« Je voudrais un stylo avec une gondole », annonce une dame à ses amies, en porte d’embarquement, avant de détailler sa collection, qui se trouve dans un pot sur son bureau. Moi, je rejoins Rimini, 200km au sud de Venise. Je me demande ce qu’ils mettent sur les crayons, là-bas. Je n’ai pas vraiment d’image en tête, juste la chanson des Wampas qui ne me quitte plus. Un cousin a passé tous ses étés à Rimini lorsqu’il était enfant, dans les années 50 et 60. Il est devenu prof d’italien. La ville a dû lui plaire.
Il est 5h lorsque je me lève, ce matin-là. La plage est déserte. L’alignement des parasols fermés sur fond de lever de soleil a un côté poétique. Ils attendent les touristes, tranquillement. Et pendant ce temps-là, j’ai la plage pour moi toute seule. Je regarde le soleil sortir de l’Adriatique. L’eau est agréable, le calme aussi.

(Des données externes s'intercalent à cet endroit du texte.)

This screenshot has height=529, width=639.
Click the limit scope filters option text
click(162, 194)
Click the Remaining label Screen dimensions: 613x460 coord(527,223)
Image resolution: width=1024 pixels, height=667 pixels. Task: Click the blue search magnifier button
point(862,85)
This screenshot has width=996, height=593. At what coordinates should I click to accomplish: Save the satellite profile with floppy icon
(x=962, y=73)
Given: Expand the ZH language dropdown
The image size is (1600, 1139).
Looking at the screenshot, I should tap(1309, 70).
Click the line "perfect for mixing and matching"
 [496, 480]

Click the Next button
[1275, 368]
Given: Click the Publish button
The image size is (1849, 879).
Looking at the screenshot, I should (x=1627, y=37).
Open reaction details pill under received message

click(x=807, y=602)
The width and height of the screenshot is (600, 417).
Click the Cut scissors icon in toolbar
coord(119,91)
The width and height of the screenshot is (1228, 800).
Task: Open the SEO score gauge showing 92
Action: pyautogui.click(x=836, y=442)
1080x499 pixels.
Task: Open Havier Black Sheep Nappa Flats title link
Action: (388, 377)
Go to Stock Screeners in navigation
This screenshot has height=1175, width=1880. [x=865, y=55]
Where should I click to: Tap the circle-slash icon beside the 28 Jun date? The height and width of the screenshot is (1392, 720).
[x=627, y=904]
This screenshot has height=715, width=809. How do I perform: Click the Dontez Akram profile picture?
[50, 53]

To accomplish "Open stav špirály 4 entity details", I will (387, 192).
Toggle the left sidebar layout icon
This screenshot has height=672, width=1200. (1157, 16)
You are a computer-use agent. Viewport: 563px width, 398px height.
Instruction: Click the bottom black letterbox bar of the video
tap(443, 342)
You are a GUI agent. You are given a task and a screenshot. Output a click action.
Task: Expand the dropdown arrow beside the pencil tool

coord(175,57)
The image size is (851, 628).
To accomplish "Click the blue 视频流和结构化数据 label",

Rimini est une ville qui invite à la promenade. En bateau, à pied, en vélo. Il y a un nombre de cyclistes impressionnant. La ville est plate, avec de nombreuses zones piétonnes. Des pistes cyclables longent la plage pour rejoindre le centre depuis le nord de la ville. Touristes ou locaux, tout le monde semble avoir adopté le vélo.
Emotion Bikes propose des tours guidés à travers Rimini, du port aux petites ruelles en passant par les principaux lieux touristiques. Ils proposent également des sorties cyclistes dans la région romagnole. Le tout avec des vélos électriques à grosses roues et suspensions. Si l’assistance électrique n’est pas franchement indispensable à Rimini (c’est plat !), les suspensions et grosses roues sont agréables sur les pavés !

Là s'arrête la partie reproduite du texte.